By rich media most understand averts. True, rich media has predominantly been used for advertising, but it has an identity of its own and that identity is interactive multimedia content. Digital marketers praise rich media because it’s the most optimized format for running ad campaigns.

Rich media elements, especially videos cannot be long duration. That’s because the optimal place for those videos to occur is at the start of a regular video, just like YouTube advertising. Streaming videos used for banner ads (extremely rare) are also short duration.

Rich media adds a boost to the CTR. See the image below:

Click-through-rates-of-mobile-ads

(Source)

Now as I said, rich media is not confined in advertising, which means it can be used to render organic content that interacts.

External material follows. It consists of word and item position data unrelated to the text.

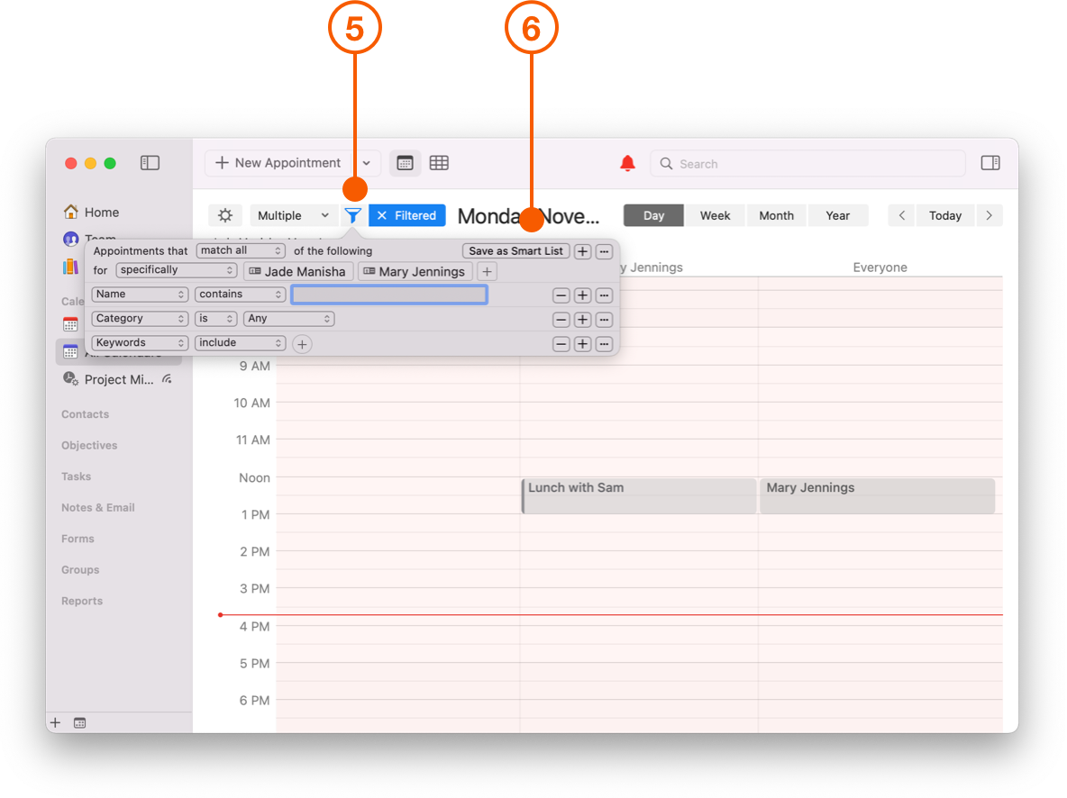The height and width of the screenshot is (798, 1067).
Task: Expand the New Appointment dropdown arrow
Action: (366, 163)
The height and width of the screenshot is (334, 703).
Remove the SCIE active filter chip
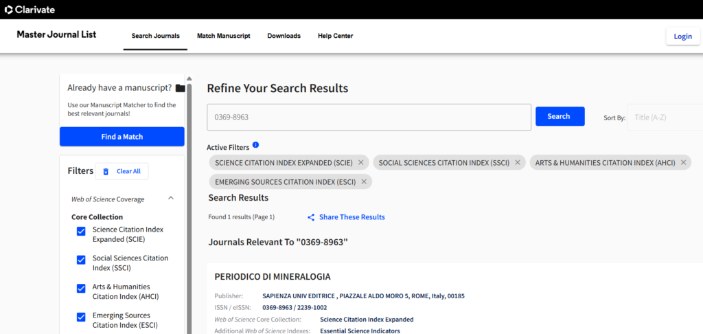(x=361, y=162)
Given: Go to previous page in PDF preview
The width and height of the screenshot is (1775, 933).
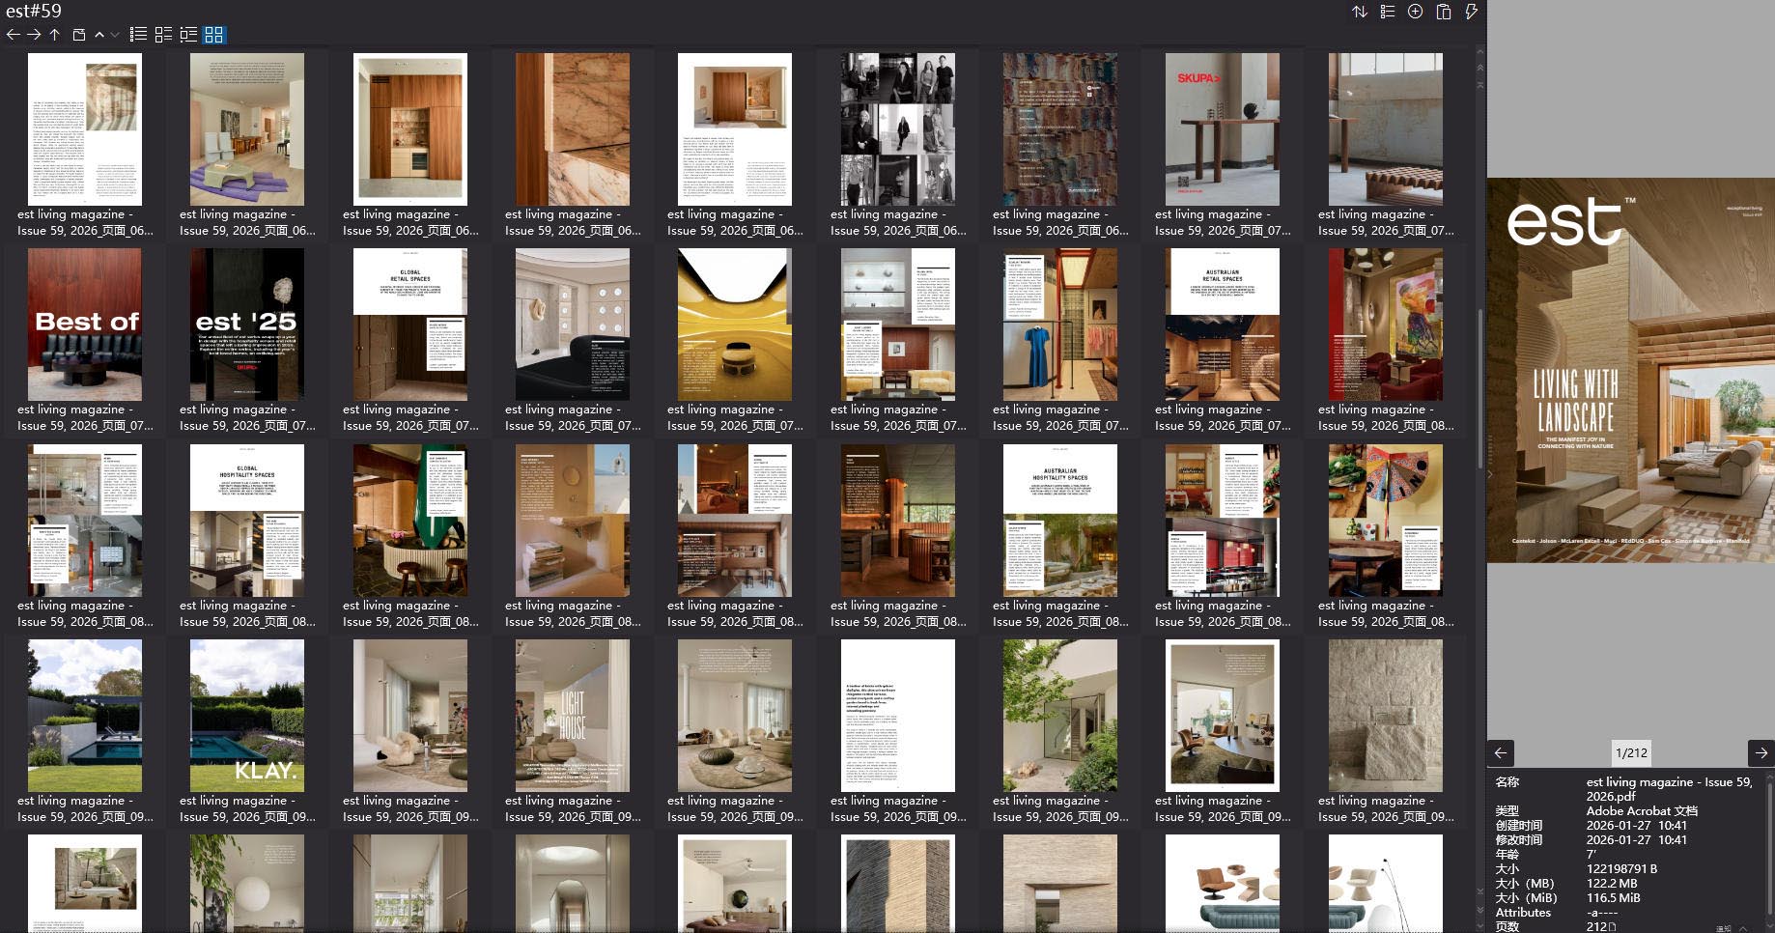Looking at the screenshot, I should [x=1501, y=752].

Now let’s have a look at the possible video formats with rich media elements:

  1. Voice-over in the background and animated images, hand-drawn sketches, slides or presentation on the screen.
  2. Stop motion animation characters on the screen
  3. A virtual walkthrough or fly-through offering a 360° view of the interior. Augmented reality or holographic display owing to state-of-the-art 3D tools.
  4. A How-To video with moving images or stock or actual photographs.

If rich media removes the “Banner Ad” tag from it and content marketers tinker with the said formats, informative and captivating short videos would be the results.

Conclusion

At the end, I have to add only one thing; new platforms will spring up, maybe a year down the line or maybe tomorrow, allowing customers to rate and review brands using multimedia content.

Brands will also come out of the outdated idea of advertising-based promotion (users have started using AdBlocker already) and embrace visual branding for its obvious benefits.

Short videos and other appealing multimedia content that deliver new information and most importantly, don’t bore viewers will be the game changer then.